» Activity: Pictures excluded, retype the lines from the one containing "Viewport: 543px width, 388px" through the last line of the data below, both included.

» Given data:

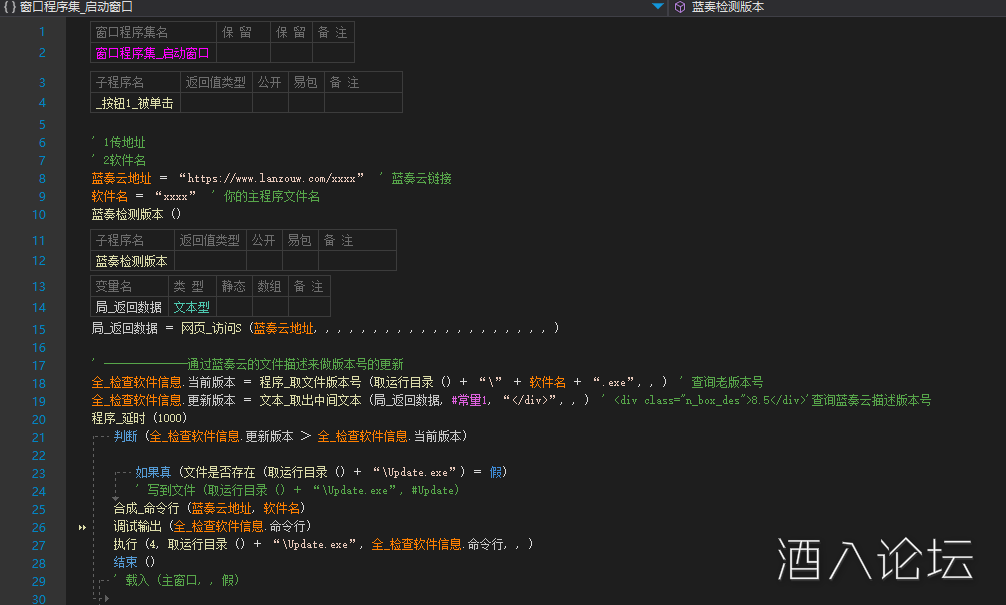Click the 如果真 statement on line 23

pyautogui.click(x=153, y=473)
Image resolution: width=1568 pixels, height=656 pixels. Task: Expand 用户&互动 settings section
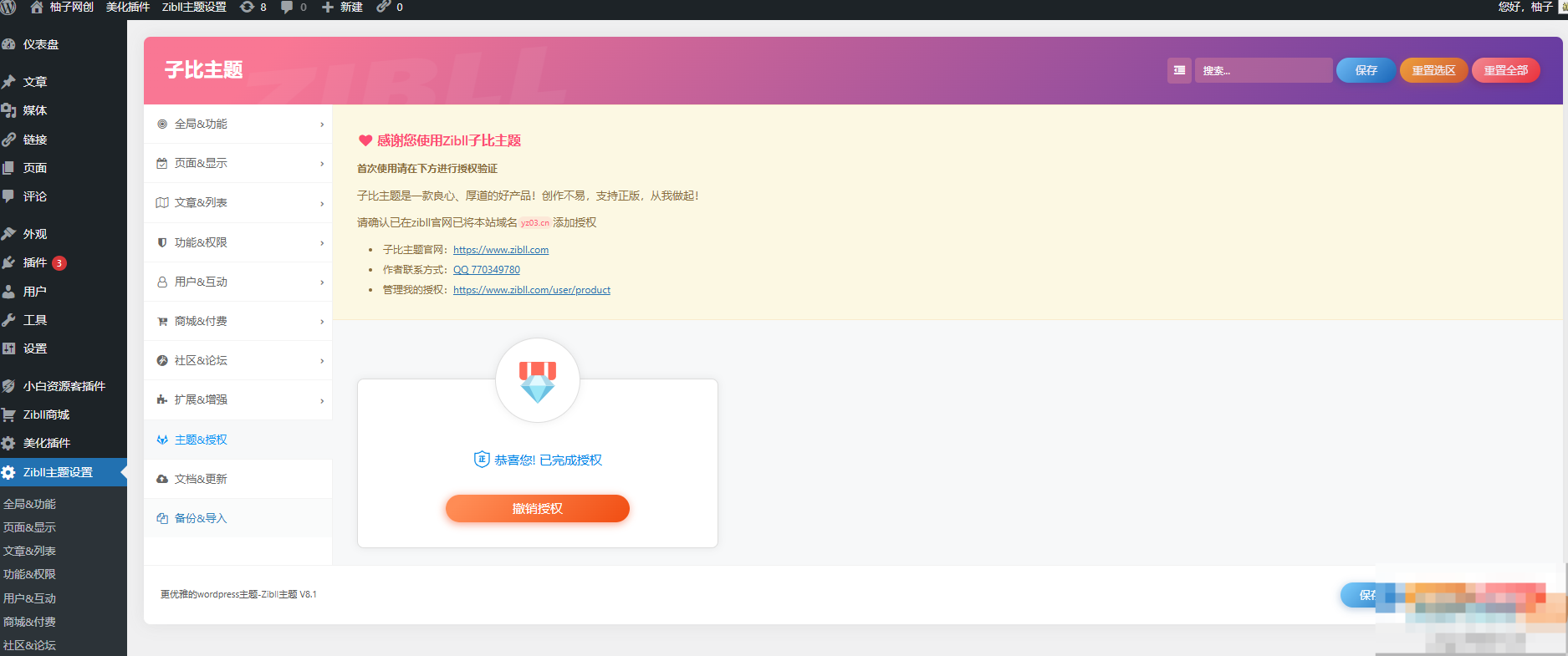(237, 282)
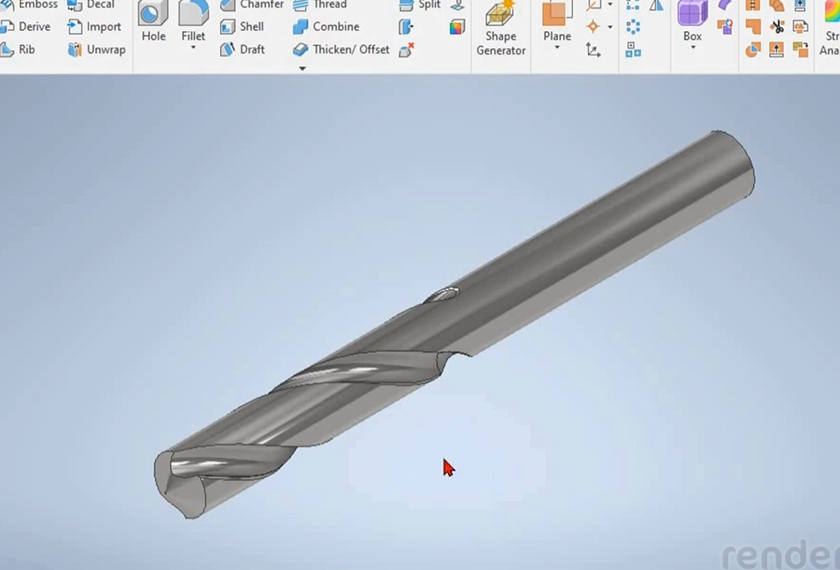This screenshot has width=840, height=570.
Task: Click the UCS coordinate system icon
Action: point(594,50)
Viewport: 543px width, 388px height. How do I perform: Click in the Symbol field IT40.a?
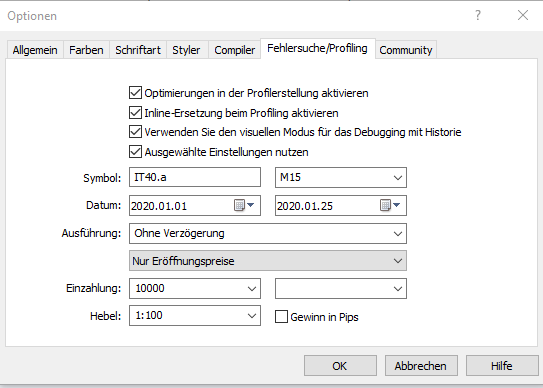point(195,177)
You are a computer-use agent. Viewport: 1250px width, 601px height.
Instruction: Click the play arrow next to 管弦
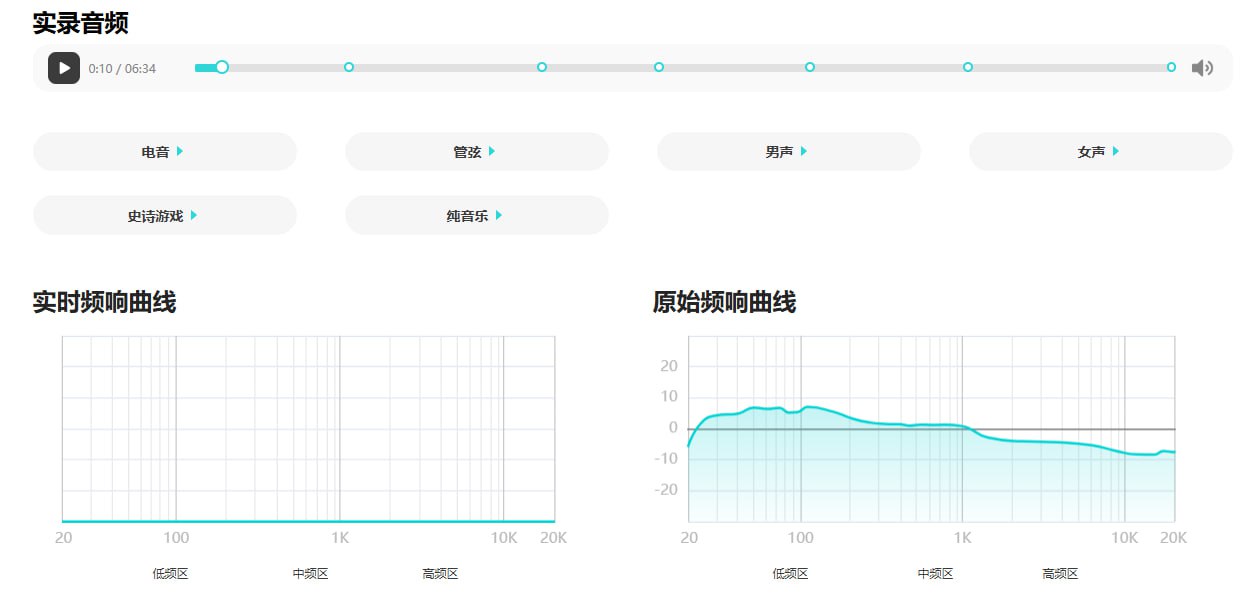pos(492,151)
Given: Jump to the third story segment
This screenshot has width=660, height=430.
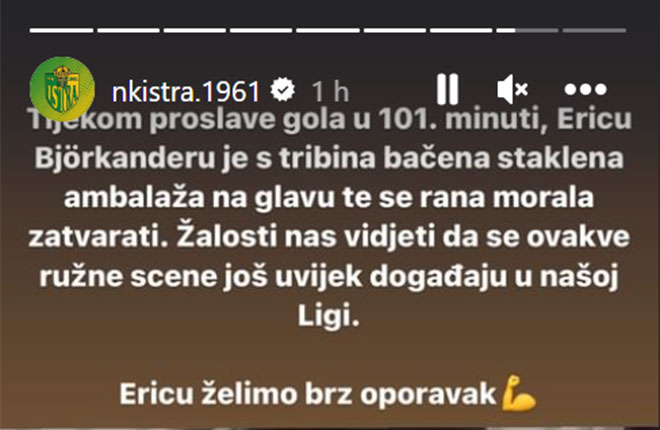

» Your response:
Viewport: 543px width, 388px height. How do I perform: Click in the Symbol field IT40.a?
point(195,177)
You are a computer-use agent. Viewport: 1250px width, 601px height.
Instruction: Click the play arrow next to 管弦
pos(492,151)
Given: Jump to the third story segment
This screenshot has width=660, height=430.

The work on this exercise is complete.